Paraguay has operated for nine years under a one-party system, the Congress including representatives of the Liberal Party alone. The chief opposition, the Colorados (known also as National Republicans), was not participating in political life when the present Congress was elected, and had announced its intention to boycott the elections, scheduled for February, which were never held.

A mixed Paraguayan-Bolivian boundary commission, authorized by the boundary treaty of 1938, has completed its task with the erection of a boundary marker at Esmeralda, thus finally liquidating the Chaco dispute.

The 100-mile Asunción-Villarica highway, undertaken with Export-Import Bank funds by a North American firm and to be completed in two years, was officially dedicated on Oct. 7. The new transportation routes should stimulate agricultural production.

On June 23 the President signed a decree ordering a drastic curtailment of the budget and setting up a Budgetary Commission, to be presided over by the Minister of Hacienda.

1939: Paraguay

General José Felix Estigarribia, commander of the Paraguayan forces in the Chaco War, was inaugurated president on Aug. 15, to serve a four-year term. The presidential election, indirect in Paraguay, which took place April 30, was the first since the outbreak of the Chaco War in 1932. The new president, a Liberal, was the only candidate, since the National Republican Party boycotted the election.

On June 13, the United States Export-Import Bank agreed to extend credits to Paraguay, not to exceed $500,000 at any one time, to support the peso and to liquidate Paraguay's commercial obligations to United States citizens. The agreement provided for additional credits, in amounts not yet determined, to finance the purchase of North American materials for road-building and other public works. This credit arrangement is in line with those already made with other Latin American countries with the dual object of stimulating trade and industry in the Western Hemisphere and of thwarting German and Italian economic penetration and influence. Earlier in the month a German offer to build an automobile road across Paraguay to the Brazilian frontier was reported. In addition, a number of industrial enterprises and colonies were to be established along the way, the entire project to be paid for by a surtax on gasoline and other petroleum products handled by a projected State petroleum monopoly to handle Bolivian oil (see BOLIVIA.). The German project met with strong opposition in the Paraguayan Congress. The new president's supporters are also opposed to the oil agreement with Bolivia, which requires ratification by the Congress, because of the exclusive right it grants the Bolivian State Petroleum Board to exploit for thirty years any oilfields discovered in Paraguay.

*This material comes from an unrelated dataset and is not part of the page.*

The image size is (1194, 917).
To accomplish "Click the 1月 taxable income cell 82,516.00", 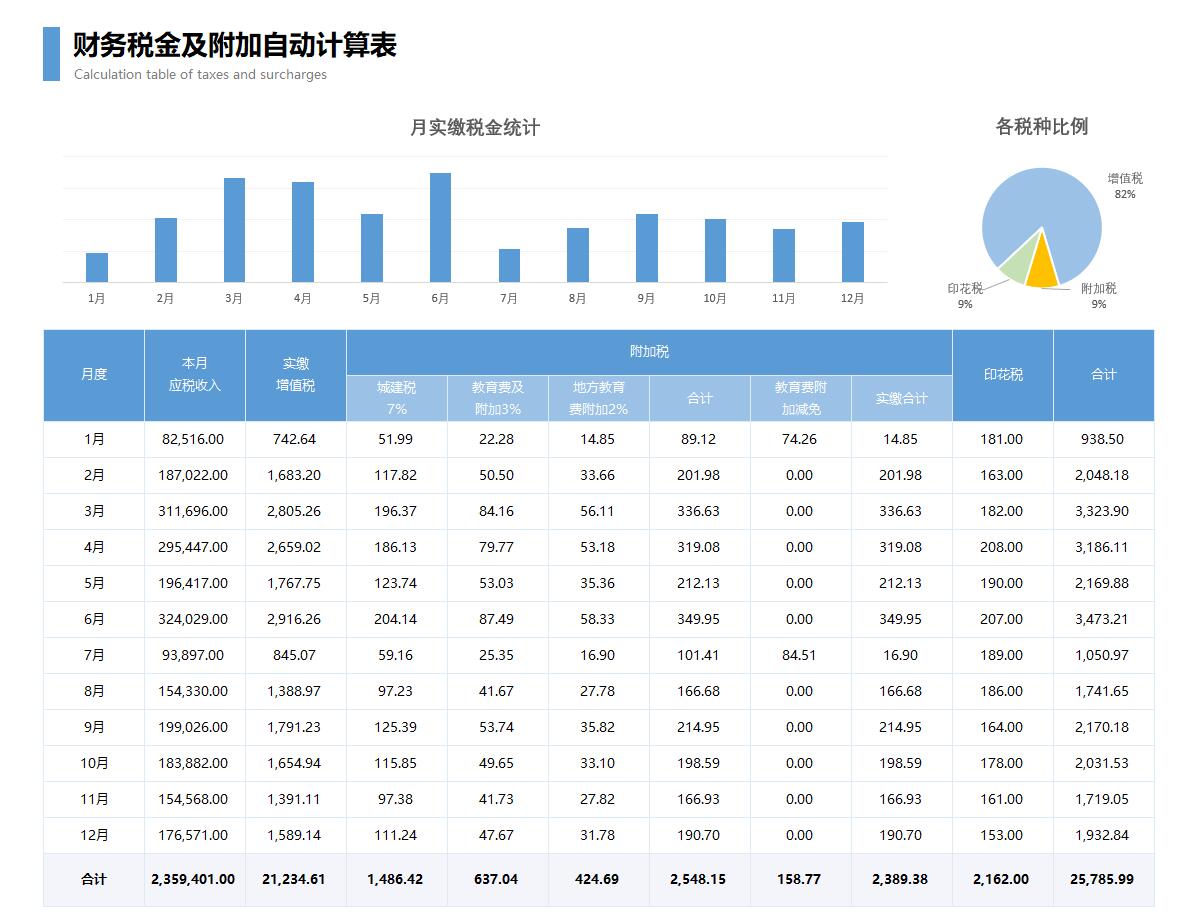I will click(x=194, y=439).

By a decree issued June 2, import quotas are to be allocated by countries and will amount, as a minimum, to three-quarters of the amount of Paraguay's exports to each individual country. A commercial treaty between Paraguay and Bolivia is reported to be under negotiation.

1938: Paraguay

Paraguay returned to a normal constitutional régime on Oct. 10, when Dr. Felix Paiva, who had been provisional president since August 1937, was elected president. A week later the Congress, elected Sept. 25, held the first business session since the beginning of the Chaco war. The Cabinet resigned Oct. 12, to give the President a free hand in reorganizing the government. A serious political crisis threatened when the Liberals, led by Jerónimo Zubizarreta, refused to enter a coalition cabinet or to cooperate with the Paiva government. Disquieting political reports around the end of October were associated with the problem of occupying the young army officers who would be out of work when the Paraguayan forces were withdrawn from their advanced positions in the Chaco. Danger of a serious military uprising was considerably lessened, however, by the ultimate reconciliation of the Liberals to the Paiva government, for without the backing of any important political party, any such move would probably prove abortive. Early in November the new Cabinet was announced. Political peace in the reconstruction period following the close of the Chaco war seems particularly desirable.

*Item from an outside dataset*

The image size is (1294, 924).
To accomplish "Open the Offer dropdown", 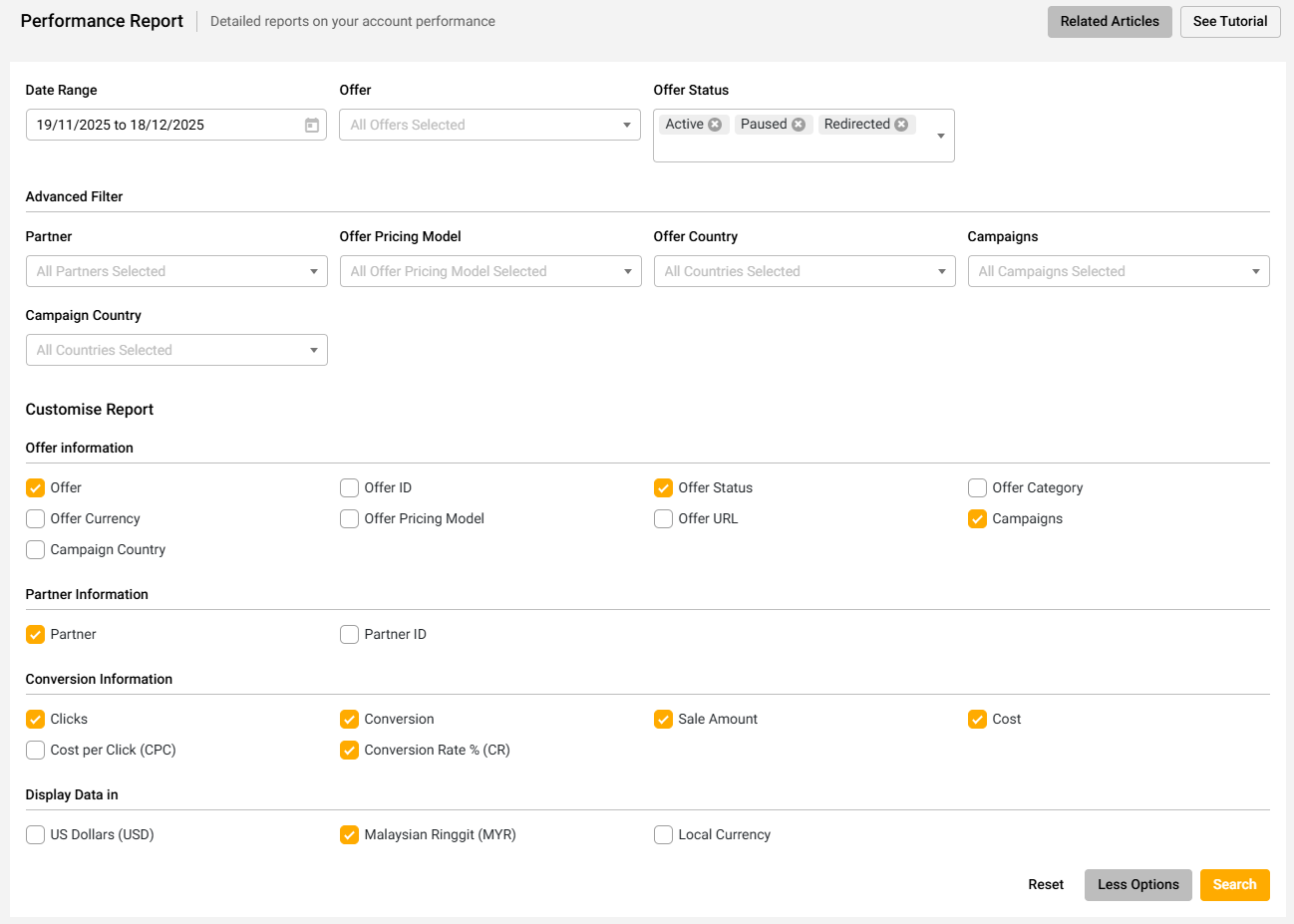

The settlement of the Chaco controversy, finally consummated by the arbitral award made Oct. 10 fixing the boundaries between Paraguay and Bolivia, was hailed by Secretary Hull as an 'outstanding triumph for the spirit of peace and the principles of order based on law over the doctrine of force and aggression.' There is no doubt that it has strengthened inter-American solidarity. A treaty of peace and friendship was signed July 21 by Bolivia and Paraguay and was ratified Aug. 10, in Paraguay by a plebiscite and in Bolivia by a Constituent Assembly. It was the result of three years' efforts on the part of the Chaco Peace Conference, made up of the representatives of the two parties to the dispute and of six neutral nations, the United States, the ABC powers (Argentina, Brazil and Chile), Peru and Uruguay. It was thus literally 'a triumph for New World diplomacy.' Much of the credit for the settlement is attributed to Spruille Braden, United States delegate to the Peace Conference.

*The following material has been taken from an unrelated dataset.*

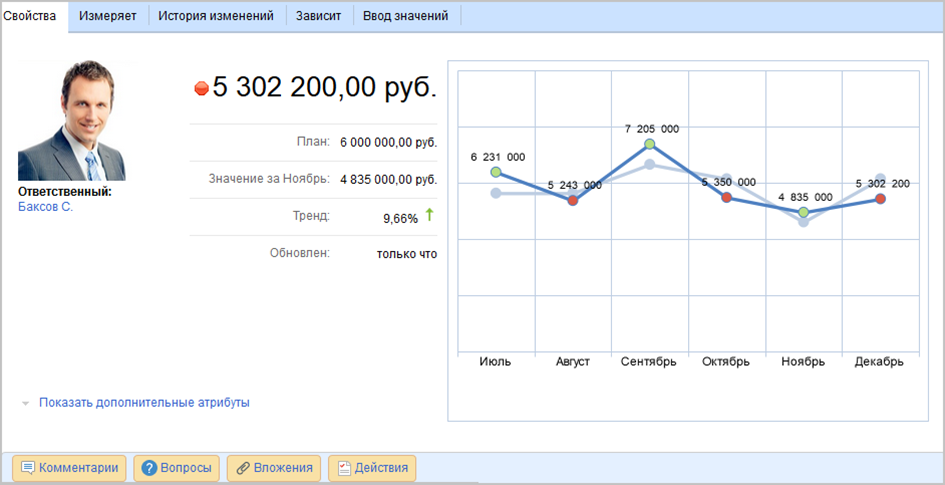Click the September green data point on chart
The image size is (945, 485).
[x=649, y=144]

The treaty specifically delineates one part of the frontier and leaves the remainder for arbitration. The frontier delineated recognizes Bolivia's title to a triangle of land granted to Bolivia by Brazil in the Treaty of Petropolis but not recognized by Paraguay on the ground that the waterfront on the upper Paraguay River involved in it belonged to Paraguay. The treaty and the subsequent arbitral award grant Paraguay more than three-quarters of the entire Chaco, and add 69,000 sq. mi., to its territory. Bolivia, on the other hand, gets access to the Atlantic Ocean by the guarantee of free transit through Paraguayan territory for Bolivian exports and imports and by the use of a free port at Puerto Casado, where Bolivia may set up customs agencies and construct warehouses. Puerto Casado is Paraguay's second port and is the center of an important timber and cattle district. It is too remote from Bolivia's economically significant area to be of much more than psychological value to that country, however. Bolivia also retains possession of its oil fields, which lie well to the west of the proposed frontier; so, likewise, does the international road from Villa Montes to Santa Cruz de la Sierra. Furthermore, it gets security against military attack from the east since the boundary runs through sheer desert. Nevertheless, the settlement was received apathetically by Bolivia, which feels that its interests were sacrificed.

The negotiations were strained till the very end, and early in June looked deadlocked. Their threatened breakdown, and persistent rumors of active rearming for an early renewal of the Chaco war, which had already cost 100,000 lives in its three years of fighting, caused extreme pessimism among the mediators. Since the armistice of June 12, 1935, both countries had violated pledges not to increase their armed forces in the Chaco and had been receiving arms and munitions from abroad; Bolivia from the United States and Europe, Paraguay from Italy. On June 27 Paraguay announced its withdrawal from the World Court, an action intended to eliminate the possibility of arbitration by the Court.

Diplomatic relations with Bolivia were formally resumed on Nov. 26, the new Paraguayan minister to Bolivia being a Liberal and former Foreign Minister, Dr. Justo Pastor Benitez; the Bolivian minister to Paraguay is Dr. Fabian Vaca Chavez, Foreign Minister during the Chaco war. A new treaty of commerce and navigation will be negotiated, as provided in the peace treaty.